Neben der Durchsetzung des Kartellverbots, der Fusionskontrolle und dem Vergaberechtsschutz gehört zu den Aufgaben des Bundeskartellamtes und der Landeskartellbehörden auch die Durchsetzung des kartellrechtlichen Missbrauchsverbots, das in mehreren Vorschriften des Gesetzes gegen Wettbewerbsbeschränkungen (GWB) verankert ist (siehe unten). Für grenzüberschreitende Sachverhalte ist das Missbrauchsverbot im europäischen Kartellrecht in Artikel 102 des Vertrages über die Arbeitsweise der Europäischen Union (AEUV) (= Artikel 82 des EG-Vertrages alter Fassung) geregelt. Bundeskartellamt und Landeskartellbehörden können grundsätzlich auch das europäische Missbrauchsverbot anwenden.
Sofern sich ein Missbrauchsfall maßgeblich auf den Wettbewerb in mehreren Mitgliedstaaten der Europäischen Union (EU) auswirkt, ist für die Verfolgung grundsätzlich die Europäische Kommission zuständig. Liegt dagegen der Schwerpunkt einer Wettbewerbsbeschränkung in einem bestimmten Mitgliedstaat der EU, so obliegt die Verfolgung den jeweiligen nationalen Kartellbehörden.

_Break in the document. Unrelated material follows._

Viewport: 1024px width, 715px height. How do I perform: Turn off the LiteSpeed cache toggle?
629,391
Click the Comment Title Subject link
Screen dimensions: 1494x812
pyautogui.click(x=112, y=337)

Ob innerhalb der Bundesrepublik Deutschland das Bundeskartellamt oder die jeweilige Landeskartellbehörde für die Durchsetzung des Missbrauchsverbots zuständig ist, richtet sich grundsätzlich danach, ob die Wirkung einer Wettbewerbsbeschränkung über das Gebiet eines Bundeslandes hinausreicht (dann grundsätzlich Zuständigkeit des Bundeskartellamtes) oder nicht (dann grundsätzlich Zuständigkeit der Landeskartellbehörden).